I agree with you. Though the first example is clever, there is nothing funny about domestic violence so it is inappropriate.
I did appreciate the turn of phrase in the second one. Quite witty!
Sometimes a clever turn of phrase can be wonderfully entertaining. In the news business, it is often discouraged, depending on the seriousness of the subject matter.
I have two examples of clever writing, one I think worked and one that didn’t.
I’ll start with the poor choice of wording.
The story is about a married woman woman who was arrested for attacking her husband with a knife. The story, reported in the English language version of the Phnom Penh Post in Cambodia, explains that the 27-year-old husband drank to the point of intoxication, became enraged and kicked his wife, 21, who apparently had enough. She stabbed him twice in the stomach, though apparently not fatally.
In home rife with strife, husband knifed by wife
It’s so clever it rhymes. But this is a serious story, and one in which being cute in a headline probably isn’t the greatest idea, even though it appears in a police blotter section, in which unusual stories are often featured. This story, while it may be unusual, is not the kind of lighthearted fare typical of a police blotter-style digest.

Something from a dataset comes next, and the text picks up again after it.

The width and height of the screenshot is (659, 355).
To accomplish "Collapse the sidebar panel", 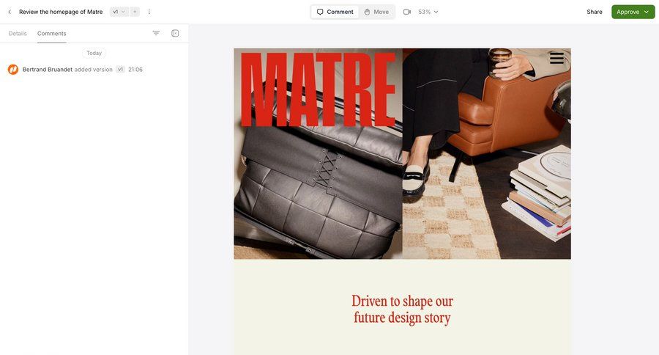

The other instance, one I think worked better, was an opening line to a story about Thursday night’s vice presidential debate. Scott Pelley opened the CBS Evening News with this line:
They have 90 minutes to prove that seconds count.
Not “seconds” in terms of time, but seconds in terms of the second-place slot a vice president holds. While the electoral process is certainly serious, this particular story, a preview of a political event that hasn’t yet happened, doesn’t have someone’s life potentially on the line.
Like the domestic violence story’s headline, it’s a quite clever turn of phrase.
But I have always believed that when a violent crime takes place, clever isn’t always the best choice to make.